As the NGL market has grown dramatically over recent years, producers have begun to focus more closely on whether they are required to pay royalties to their lessors on the NGLs (natural gas liquids, including ethane, propane, normal butane, isobutene, natural gasoline and other liquids) derived from their gas production. Since the rights of royalty owners and the obligations of lessees are generally governed by the royalty provisions contained in a lease, in order to determine whether a lessee is required to pay royalties either on (a) unprocessed natural gas before it is stripped of NGLs or (b) all of the processed natural gas, including residue gas and NGLs, producers should first look to the language of the underlying lease to answer the question.

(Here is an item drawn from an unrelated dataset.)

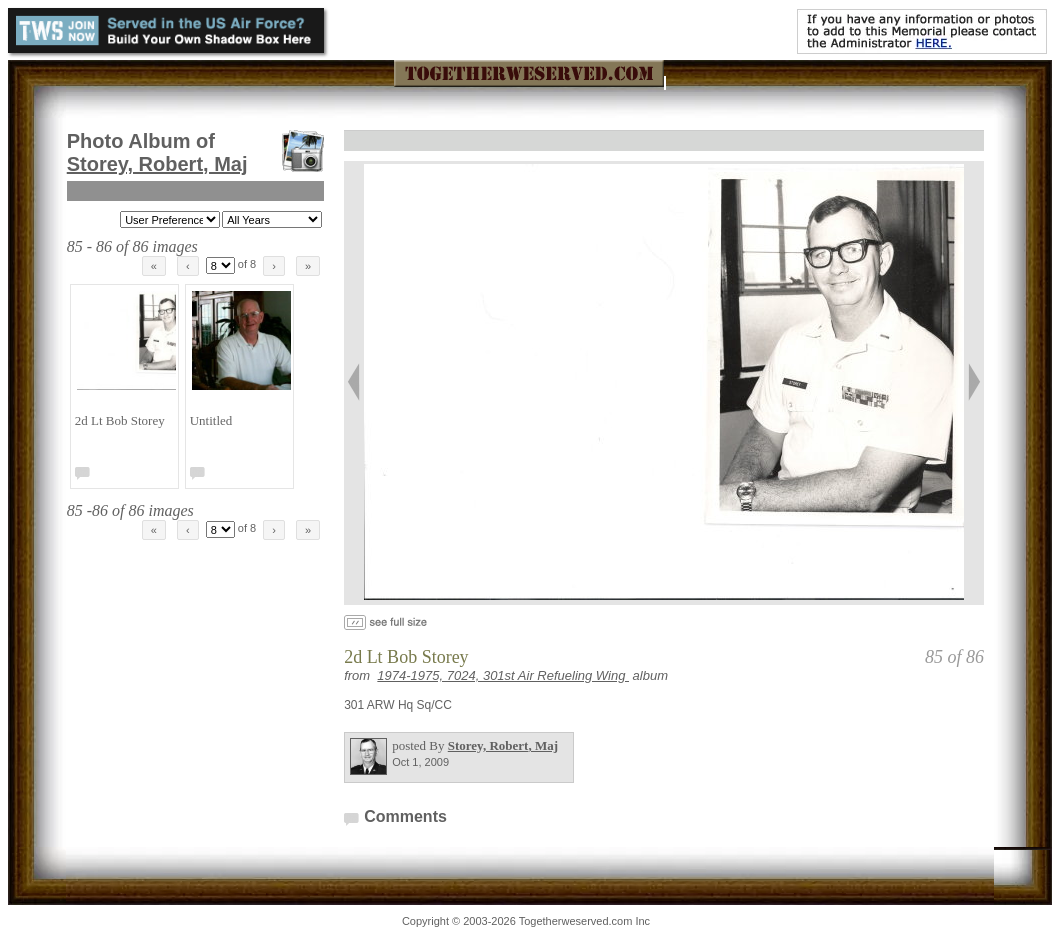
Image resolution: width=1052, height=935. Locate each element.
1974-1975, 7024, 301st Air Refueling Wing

However, many leases are silent on whether a lessor is required to make payment on the proceeds received from the sale of, or the market value of, NGLs. Where a lease is silent on whether royalties should include the proceeds or market value of NGLs, the lessee’s obligation to pay royalties on NGLs often turns on how the term “natural gas” is defined in the lease, and where undefined, whether the applicable court would deem the term “natural gas” to include all components of natural gas, including NGLs. Recent decisions appear to support the proposition that the term “natural gas” includes all of its component parts, including NGLs. For example, in Occidental Permian v. French, 2012 WL 5351131 (Tex.App.-Eastland) (2012), the Court of Appeal of Texas, Eastland held that the sales value of a natural gas stream after the bulk of the carbon dioxide had been stripped was not a proper basis for determining the market value of such gas, as such sales value was not based on all components of the natural gas stream. Broad definitions of the term “natural gas” are also supported by Exxon Mobil Corporation v. Wyoming, 219 P.3d 128, 145 (2009) in which the Supreme Court of Wyoming held that “methane, carbon dioxide, and sulfur are all…included within the definition of natural gas,” and Enervest Operating, LLC v. Sebastian Mining, LLC, 676 F.3d 1144, 1147 (2012), in which the United States Court of Appeals for the Eighth Circuit held that “CBM falls squarely within the definition of natural gas, a ‘gas issuing from the earth’s crust through natural openings or bored wells’ especially a combustible mixture of methane and other hydrocarbons.” Thus, to the extent a lessee is required to pay royalties on “natural gas,” recent decisions appear to support lessors’ claims that they are entitled to payment of royalties in a manner that accounts for all of the components of natural gas, including NGLs. If such lessees fail to make royalty payments based on the proceeds or market value of NGLs processed from their gas production, such lessees run the risk of substantial penalties and lease termination claims. Accordingly, producers must give special care to a review of their existing leases and to a review of the royalty provisions in any leases prior to acquiring such leases in any E&P purchase and sale transaction.
In addition, to the extent the US gas export market becomes more robust over the coming years, how courts ultimately define the term “natural gas” could create significant controversies for producers. Many gas royalty clauses are proceeds based, providing that the lessor is entitled to a percentage of the “gross proceeds a Lessee receives . . . for the first sale to a person who is a non-Affiliate.” Thus, if a foreign purchaser pays a substantial premium to the current U.S. market price for exported gas and NGLs processed abroad, lessors may argue that their royalty payments should be calculated as a percentage of the amount paid for the gas and NGLs by the foreign purchaser, and possibly without regard to liquefying, transporting and regasifying costs, thus potentially making the U.S. gas export market uneconomic for producers with onerous or ambiguous gas royalty clauses, and without carefully structured gas purchase and sale arrangements in place.